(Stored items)
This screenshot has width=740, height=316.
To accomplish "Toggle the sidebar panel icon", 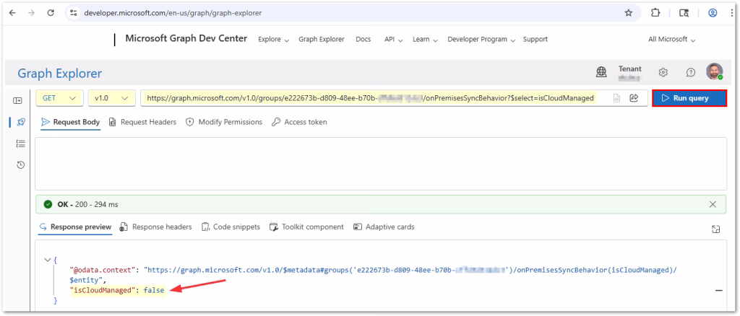I will [18, 100].
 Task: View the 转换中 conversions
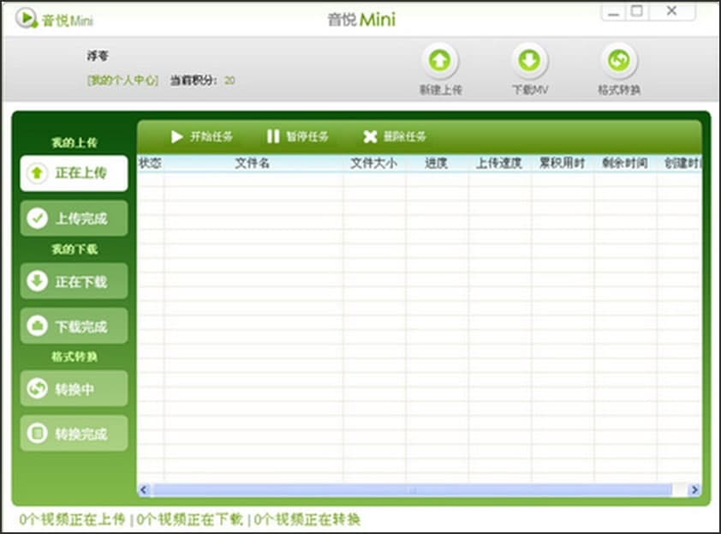74,388
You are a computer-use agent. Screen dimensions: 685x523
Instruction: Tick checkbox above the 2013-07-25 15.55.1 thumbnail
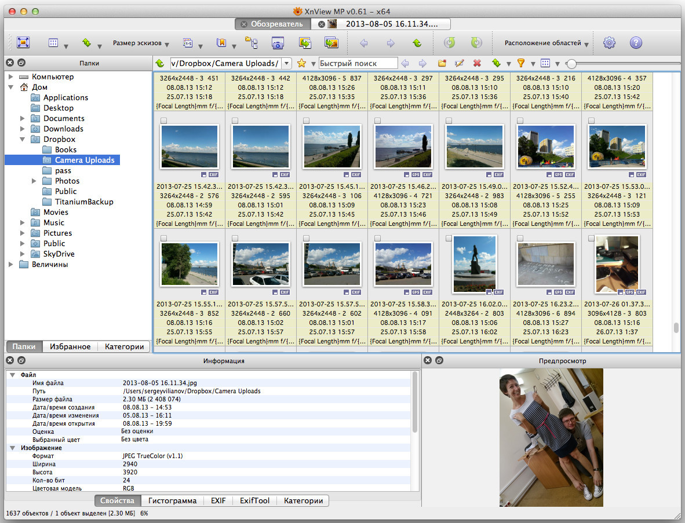point(164,239)
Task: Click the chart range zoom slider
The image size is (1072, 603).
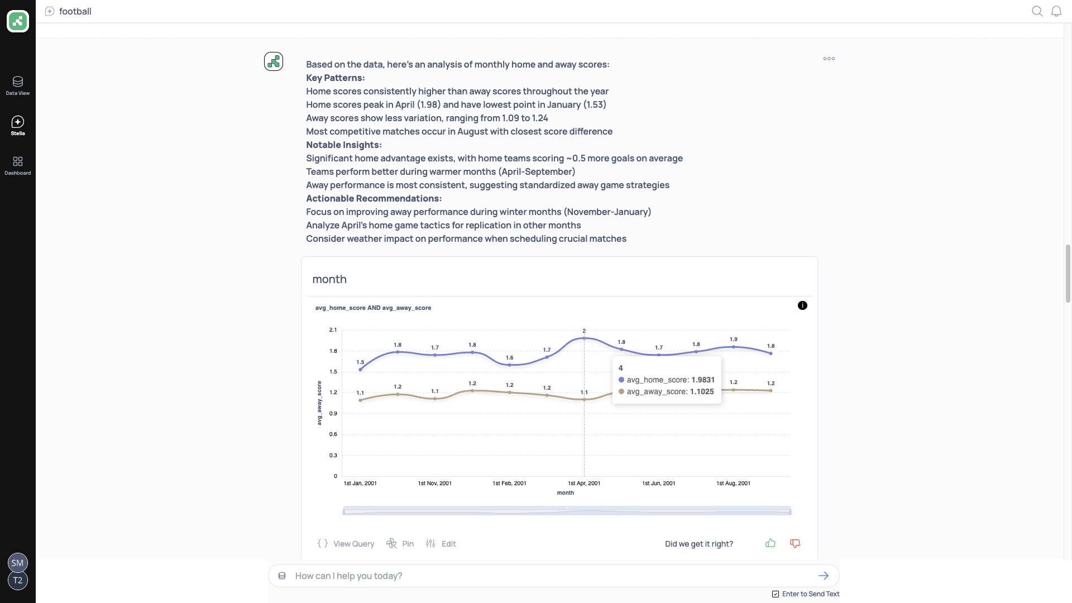Action: point(567,511)
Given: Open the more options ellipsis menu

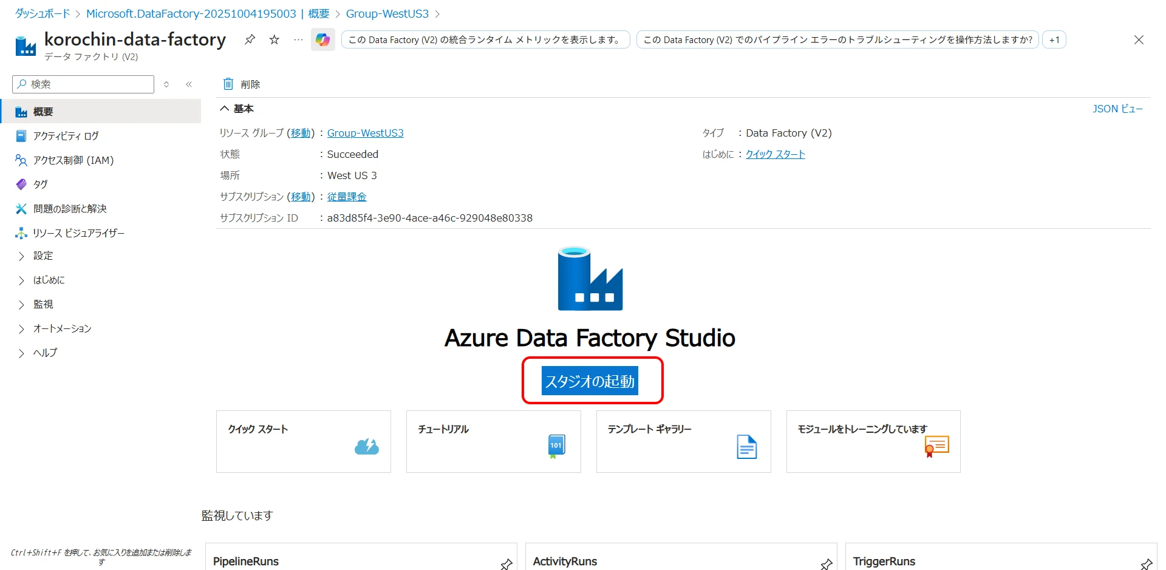Looking at the screenshot, I should coord(298,40).
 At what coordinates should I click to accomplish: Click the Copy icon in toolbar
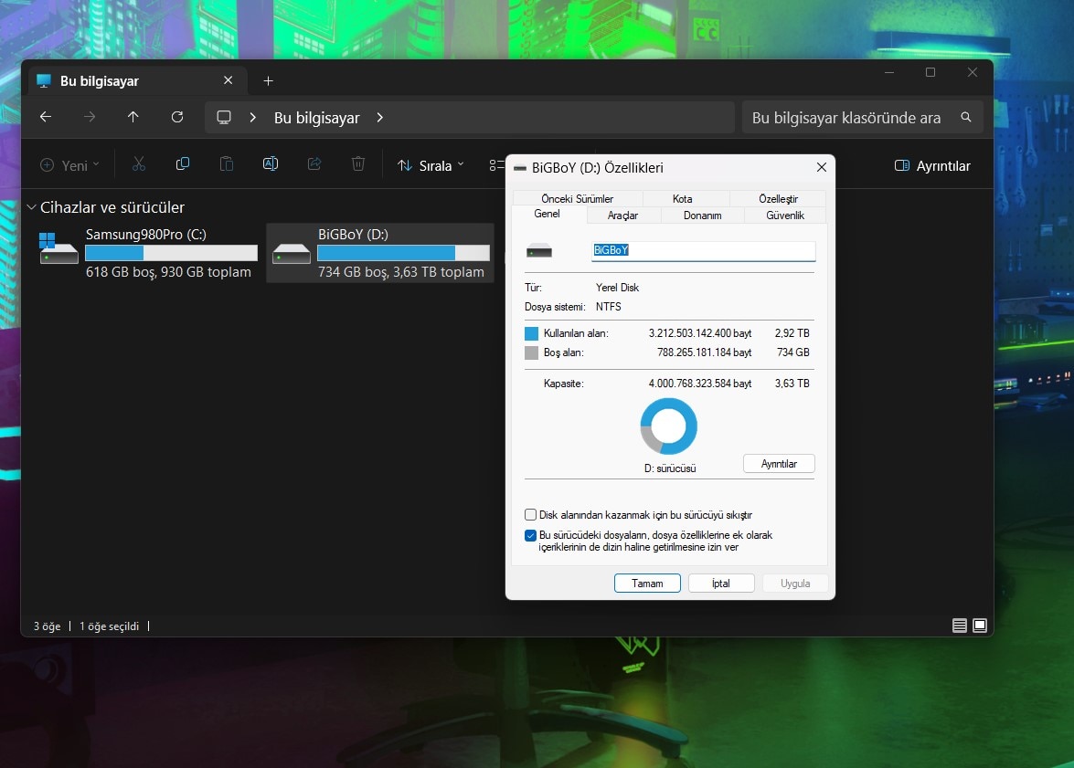[183, 164]
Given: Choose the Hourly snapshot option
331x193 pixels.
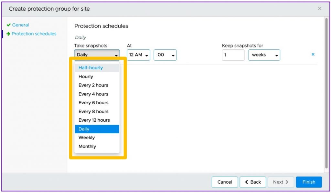Looking at the screenshot, I should click(86, 76).
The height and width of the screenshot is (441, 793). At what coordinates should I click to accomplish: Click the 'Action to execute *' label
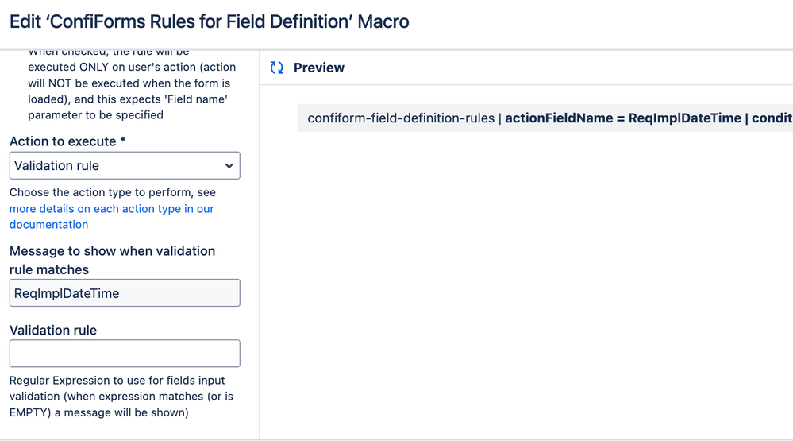coord(67,141)
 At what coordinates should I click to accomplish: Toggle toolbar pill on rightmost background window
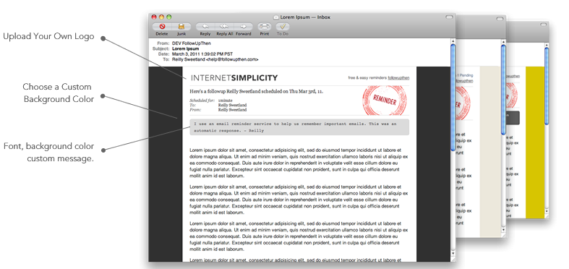(x=543, y=25)
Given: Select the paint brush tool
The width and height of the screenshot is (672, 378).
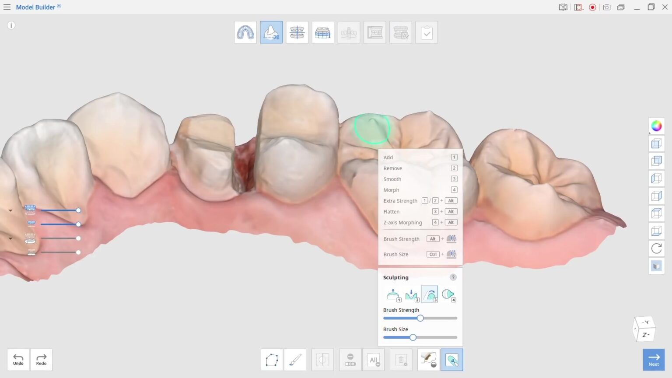Looking at the screenshot, I should 295,360.
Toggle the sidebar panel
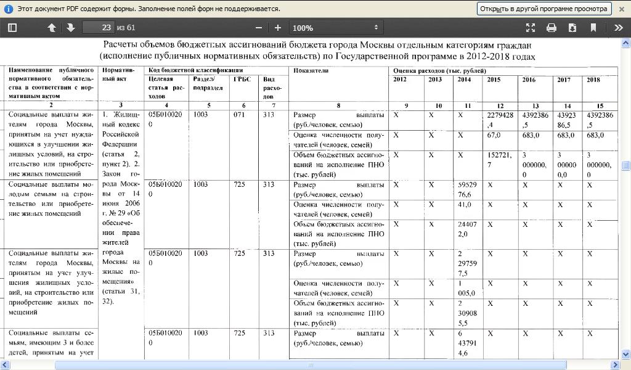 point(12,28)
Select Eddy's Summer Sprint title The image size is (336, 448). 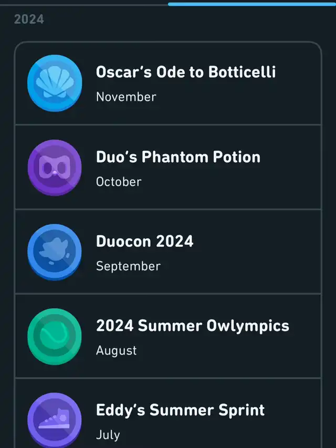tap(180, 410)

→ **Brief**: Nothing but the lines above, starting at the line that contains "Given: Open the more options ellipsis menu" and ending at the line that contains "Given: Choose the Hourly snapshot option", should be given again, exactly and without the pictures.

→ **Worked solution**:
Given: Open the more options ellipsis menu

Looking at the screenshot, I should coord(298,40).
 At what coordinates should I click to accomplish: Click the Copy icon in toolbar
[183, 164]
Given: Choose the Hourly snapshot option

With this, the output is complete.